- **Vorliegender Text**:
Frauen fördern, Zukunft gestalten

Im vergangenen Jahrhundert hat sich für Frauen viel in Richtung Gleichstellung bewegt. Doch es gibt noch viel zu tun, sagt Christiane Benner im Gespräch.

1. März 20211. 3. 2021
Interview: Jacqueline Sternheimer


110 Jahre Internationaler Frauentag – die IG Metall hat in gewerkschaftlicher Tradition viel mit der Frauenbewegung erreicht. Auf welche erkämpften Erfolge blickt die IG Metall zu diesem Anlass zurück?

Christiane Benner: Wie viel Zeit haben wir? Nein im Ernst, da fällt mir richtig viel ein: Wir haben gute Standards beim Mutterschutz, deutlich mehr Entgeltgerechtigkeit durch Tarifverträge, Leichtlohngruppen sind Geschichte, die 35-Stunden-Woche im Westen, mehr Frauen auf allen Ebenen in den Unternehmen, zusätzliche freie Tage für Pflege, Kinderbetreuung und in Schicht und vieles mehr. Das ist wirklich eine ganze Latte an Erfolgen, auf die wir sehr stolz sein können.


Und was macht Dir Bauchschmerzen?

Mich beunruhigt, dass in vielen Ländern autoritäre, vermeintlich starke Männer an Rückhalt bei den Menschen gewinnen. Umso wichtiger sind da besondere Lichtblicke wie das starke Gedicht „The Hill We Climb“. Mich haben die Sehnsucht und der Optimismus von der Lyrikerin Amanda Gorman tief berührt: „Wir schließen die Kluft, weil wir wissen, dass wir, um unsere Zukunft an die erste Stelle zu setzen, zuerst unsere Unterschiede beiseitelegen müssen.“ Darum geht es.  Da bin ich froh, dass wir uns in der IG Metall einig sind: Solidarität ist nicht verhandelbar. Gleichstellung ist nicht verhandelbar.

- **Datenzeilen**:
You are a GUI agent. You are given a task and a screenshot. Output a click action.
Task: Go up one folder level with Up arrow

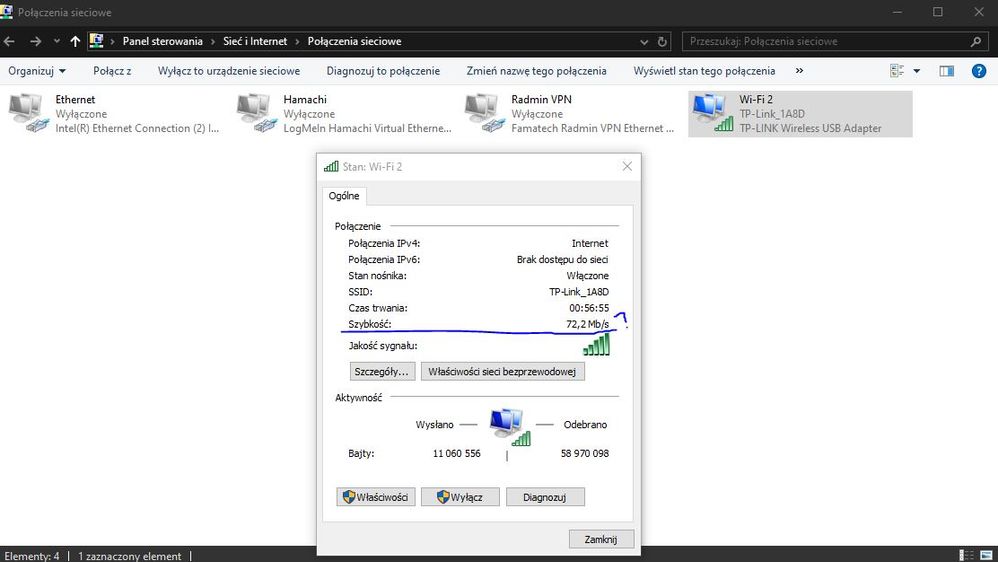tap(75, 42)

- **Arbeitsauftrag A**: Geben Sie aus dem Interview zum Internationalen Frauentag den Abschnitt wörtlich wieder, der mit den Worten „Im vergangenen Jahrhundert“ beginnt und mit „Benner im Gespräch.“ schließt.
- **Arbeitsauftrag B**: Führen Sie das Interview zum Internationalen Frauentag im Anschluss an seinen letzten Satz weiter.

- **Endgültige Antwort A**:
Im vergangenen Jahrhundert hat sich für Frauen viel in Richtung Gleichstellung bewegt. Doch es gibt noch viel zu tun, sagt Christiane Benner im Gespräch.

- **Endgültige Antwort B**:
Wie will die IG Metall diese Ziele durchsetzen?

Digitalisierung, Transformation, Globalisierung – das alles sind Megatrends, die im Betriebsverfassungsgesetz noch keine Rolle spielen. Das Gesetz muss runderneuert werden. Ein Facelift reicht nicht. Leider gibt es keine einfachen Antworten. Populisten machen es sich zu einfach. Ich bin überzeugt: Wir haben die besseren ­Antworten. Häufig fehlt es aber Betriebsräten an erzwingbaren Mitbestimmungsrechten, zum Beispiel für Qualifizierungsmaßnahmen.

Die Transformation wird auch Frauenarbeitsplätze stark verändern und gefährden.  Bei Conti Babenhausen haben wir vereinbart, dass wir jetzt ganz gezielt An- und Ungelernte qualifizieren. Das war das Ergebnis zäher Verhandlungen. Arbeitgeber sitzen das Thema aus und treten dann Entlassungswellen los. Das akzeptieren wir nicht.


Frauen sind in der Coronakrise stärker benachteiligt. Hat die Coronakrise bereits erreichte Fortschritte zunichtegemacht? Welche Konflikte haben sich für Frauen im Arbeitsumfeld verschärft?

Aus den Betrieben höre ich oft: Gerade Mütter haben im vergangenen Jahr ihre Arbeitszeiten reduziert. Und zwar aus der bloßen Not heraus, weil Kitas und Schulen zu waren. Das wirft übrigens Frauen und Männer zurück, das wird mir auch in vielen Gesprächen in der IG Metall gesagt. Viele Männer wollen mehr familiäre Verantwortung übernehmen. Dies hat auch die Beschäftigtenbefragung der IG Metall wieder unterstrichen: Männer und Frauen wünschen sich mehrheitlich eine Wochenarbeitszeit im Bereich kurzer Vollzeit. Deshalb ärgert es mich auch unglaublich, dass da so viele Arbeitgeber blockieren.


Wie kann das gefördert werden?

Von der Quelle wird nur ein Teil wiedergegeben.